Very slowly entrepreneurs are starting to open up about their mental health struggles and talk publicly about the toll starting up can take don their mental well being. That's a helpful breath of fresh air for fellow founders and those contemplating starting a business, but are employees following suit and feeling increasingly able to be open about any mental health issues they might face?
Not so much, according to new research by Dr. Carolyn Dewa of the University of Toronto. She surveyed more than 2,000 Canadians, asking them how open they'd be willing to be about any mental health issues they were facing. A full third said that they'd hide such problems from their boss, citing worries about how publically acknowledging their issues would affect their careers as the reason.
The cost of stigma
That's obviously bad news for employees who are struggling in silence with depression, anxiety and other mental health worries, but it's pretty terrible for employers too. According to the National Business Group on Health, untreated mental illness costs American employers a hefty $100 billion a year.

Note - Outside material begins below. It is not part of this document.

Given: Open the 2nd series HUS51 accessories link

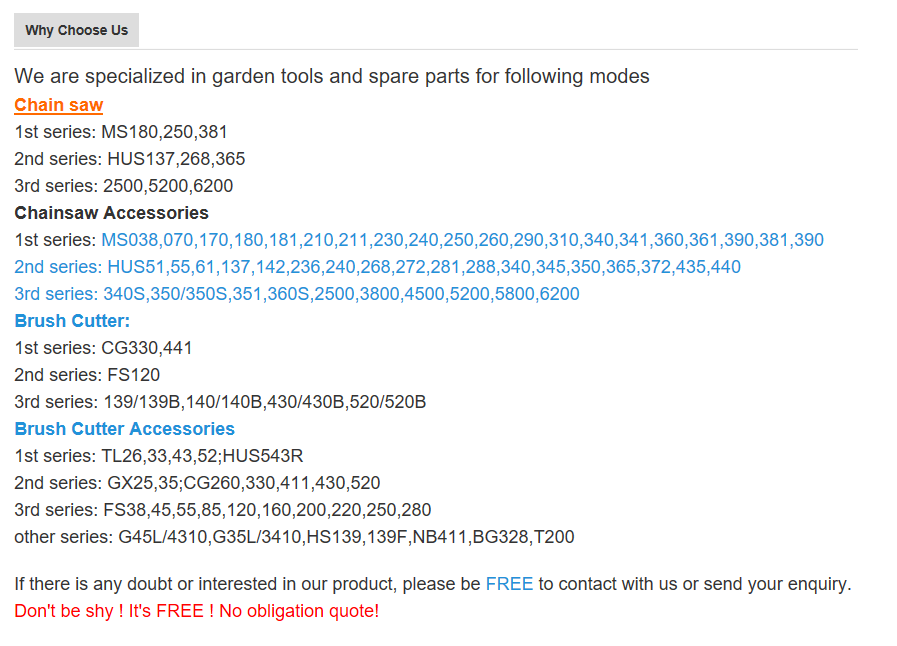Looking at the screenshot, I should coord(378,267).
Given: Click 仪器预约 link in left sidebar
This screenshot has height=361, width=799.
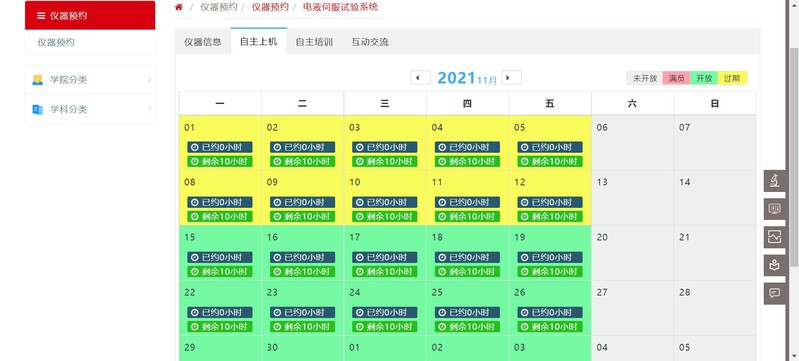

The continued fear around talking about these problems at work flagged up by this new study certainly can't be helping workers acknowledge mental health problems and get the time and help they need to deal with them. As Dewa commented, "stigma is a barrier to people seeking help. Yet by getting treatment, it would benefit the worker and the workplace, and minimize productivity loss."
How to be a better boss to employees with mental health issues
If you find these numbers concerning and want to be the type of boss who employees feel they can confide in, advice abounds. Previously here on Inc.com we outlined seven ways to be a better boss to employees with mental health issues, including simple steps like "checking in" regularly with affected employees and more substantive support like offering the workplace accommodations they need.
Dewa also suggests bosses clarify their response to employee mental health challenges by creating a "disclosure plan." She explains: "the plan would address areas in which there are functional difficulties. The manager and worker could create a list of work accommodations to help compensate for the difficulties. In this way, there is an acknowledgement of potential decreases in productivity. Concomitantly, there is a concrete way of meeting them. In this way, it reinforces the idea that struggles with mental disorders at work are something that can be successfully addressed."